**Tasks to perform**
- A) Reproduce word for word the passage of the securities description starting at "Any action required" and ending at "such shareholder holds.".
- B) Write the next part of the description of MMTEC's common shares, picking up after its final sentence.

**Excerpt**
* * * * *

EX-2.2 2 ea020464501ex2-2_mmtecinc.htm DESCRIPTION OF SECURITIES

Exhibit 2.2

 

DESCRIPTION OF SECURITIES

Overview

 

We were incorporated as a BVI business company under the BVI Business Companies Act, 2004 as amended, in the BVI on January 4, 2018, under the name “MMTEC, INC.” We are authorized to issue a maximum of 5,000,000,000 common shares, US$0.01 par value.

 

General

 

All of our issued common shares are fully paid and non-assessable. Certificates evidencing the common shares are issued in registered form. Our shareholders who are non-residents of the BVI may freely hold and vote their common shares.

 

As of April 26, 2024, there are 199,145,041 shares of common stock issued and 199,145,041 shares of common stock outstanding.

 

The holders of our common shares are entitled to such dividends as may be declared by our Board of Directors subject to the BVI Act.

 

Any action required or permitted to be taken by the shareholders must be effected at a duly called meeting of the shareholders entitled to vote on such action or may be effected by a resolution in writing. At each meeting of shareholders, each shareholder who is present in person or by proxy (or, in the case of a shareholder being a corporation, by its duly authorized representative) will have one vote for each common share that such shareholder holds.

 

There are no pre-emptive rights applicable to the issue by us of new common shares under either BVI law or our Amended and Restated Memorandum and Articles of Association.

 

Subject to the restrictions in our Amended and Restated Memorandum and Articles of Association, the lock-up agreements with our underwriters described in “Common Shares Eligible for Future Sale—Lock-Up Agreements” and applicable securities laws, any of our shareholders may transfer all or any of his or her common shares by written instrument of transfer signed by the transferor and containing the name and address of the transferee. Our Board of Directors may resolve by resolution to refuse or delay the registration of the transfer of any common share. If our Board of Directors resolves to refuse or delay any transfer, it shall specify the reasons for such refusal in the resolution. Our directors may not resolve or refuse or delay the transfer of a common share unless: (a) the person transferring the common shares has failed to pay any amount due in respect of any of those common shares; or (b) such refusal or delay is deemed necessary or advisable in our view or that of our legal counsel in order to avoid violation of, or in order to ensure compliance with, any applicable, corporate, securities and other laws and regulations.

 

As permitted by BVI law and our Amended and Restated Memorandum and Articles of Association, the company may be voluntarily liquidated by a resolution of members or, if permitted under section 199(2) of the BVI Act, by a resolution of directors if we have no liabilities or we are able to pay our debts as they fall due and the value of our assets equals or exceeds our liabilities by resolution of directors and resolution of shareholders.

 

Our Board of Directors may, on the terms established at the time of the issuance of such common shares or as otherwise agreed, make calls upon shareholders for any amounts unpaid on their common shares in a notice served to such shareholders at least 14 days prior to the specified time of payment. The common shares that have been called upon and remain unpaid are subject to forfeiture. For the avoidance of doubt, if the issued common shares have been fully paid in accordance with the terms of its issuance and subscription, the Board of Directors shall not have the right to make calls on such fully paid common shares and such fully paid common shares shall not be subject to forfeiture.

 

 

 

 

Subject to the provisions of the BVI Act, we may issue common shares on terms that are subject to redemption, at our option or at the option of the holders, on such terms and in such manner as may be determined by our Amended and Restated Memorandum and Articles of Association and subject to any applicable requirements imposed from time to time by, the BVI Act, the SEC, the NASDAQ Capital Market, or by any recognized stock exchange on which our securities are listed.

* * * * *

**Material provided**
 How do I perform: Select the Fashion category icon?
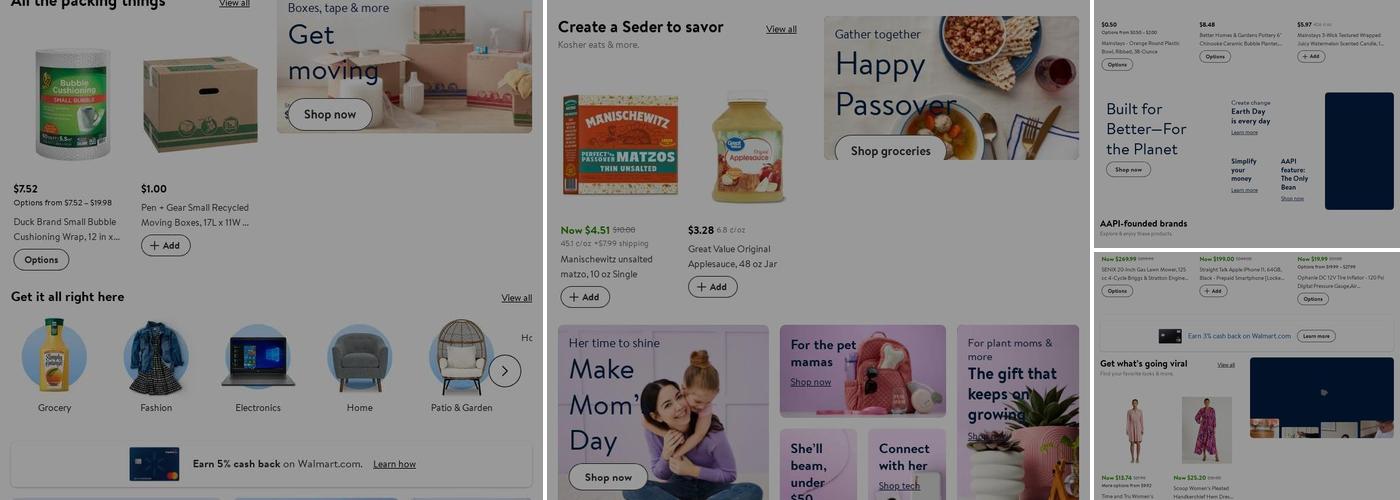(156, 357)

* * * * *

**Responses to the exercise**
- A)
Any action required or permitted to be taken by the shareholders must be effected at a duly called meeting of the shareholders entitled to vote on such action or may be effected by a resolution in writing. At each meeting of shareholders, each shareholder who is present in person or by proxy (or, in the case of a shareholder being a corporation, by its duly authorized representative) will have one vote for each common share that such shareholder holds.

- B)
 

We may from time to time by a resolution of shareholders or resolution of our Board of Directors:

 

  amend our Amended and Restated Memorandum of Association to increase or decrease the maximum number of common shares we are authorized to issue,

 

  subject to our Amended and Restated Memorandum of Association, subdivide our common shares into a larger number of common shares then our existing number of common shares, and

 

  subject to our Amended and Restated Memorandum of Association, consolidate our shares into a smaller number of common shares.

 

Our Amended and Restated Memorandum and Articles of Association authorizes our Board of Directors to issue additional common shares to the extent it does not exceed the maximum number of shares the Company is authorized to issue, from time to time as our Board of Directors shall determine.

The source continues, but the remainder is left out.